(What you should do):
Return, from the material below, each line in which the word "This" is present.

(Source data):
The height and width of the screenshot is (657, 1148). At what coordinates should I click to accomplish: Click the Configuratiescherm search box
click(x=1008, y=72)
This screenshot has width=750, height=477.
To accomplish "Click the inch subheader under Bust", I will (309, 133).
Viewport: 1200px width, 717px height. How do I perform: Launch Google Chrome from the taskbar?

...

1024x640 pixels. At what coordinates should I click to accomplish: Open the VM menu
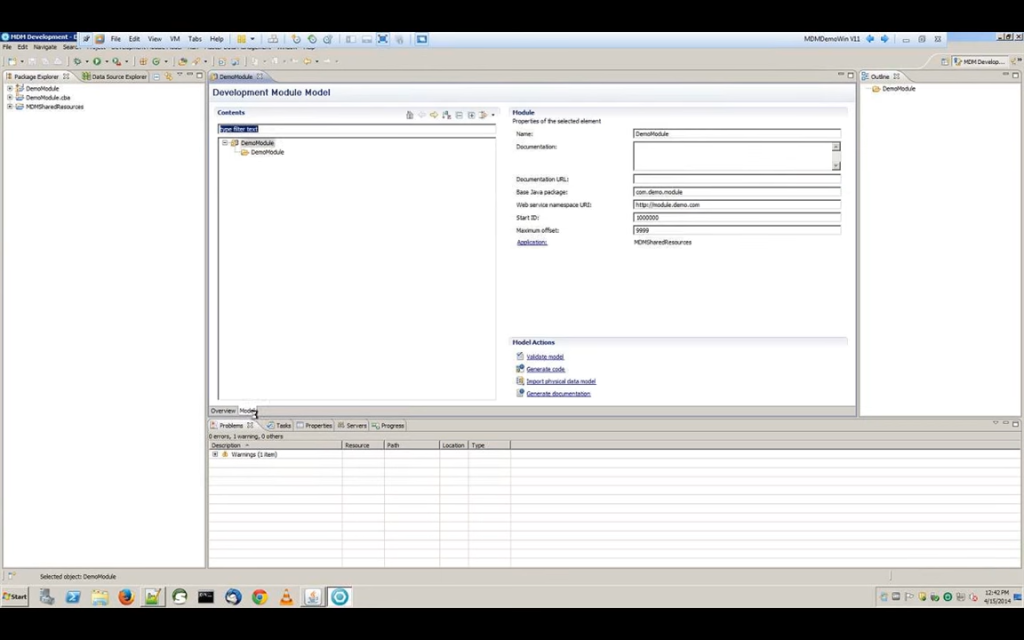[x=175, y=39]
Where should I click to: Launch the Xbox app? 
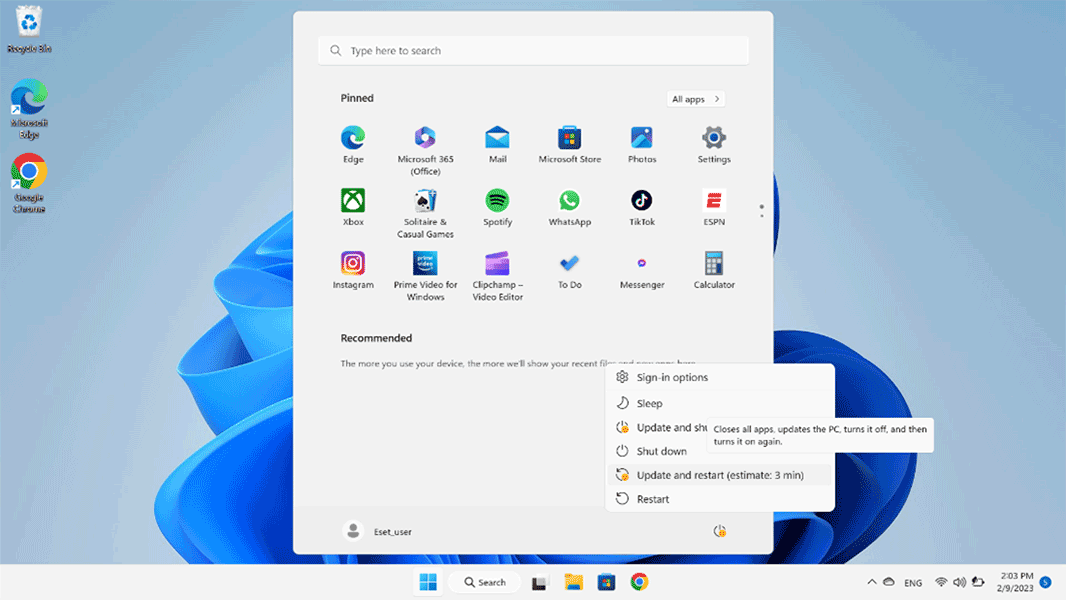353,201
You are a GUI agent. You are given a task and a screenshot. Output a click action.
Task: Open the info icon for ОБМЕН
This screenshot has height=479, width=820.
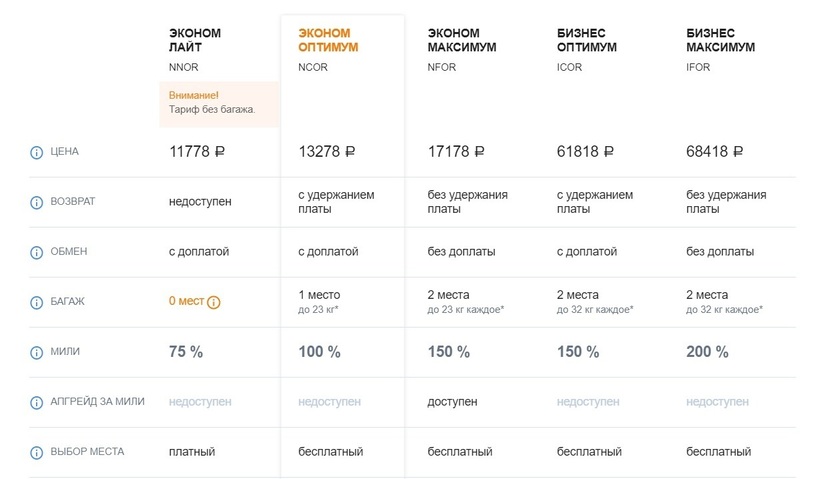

(The answer):
This screenshot has width=750, height=477.
This screenshot has height=479, width=820.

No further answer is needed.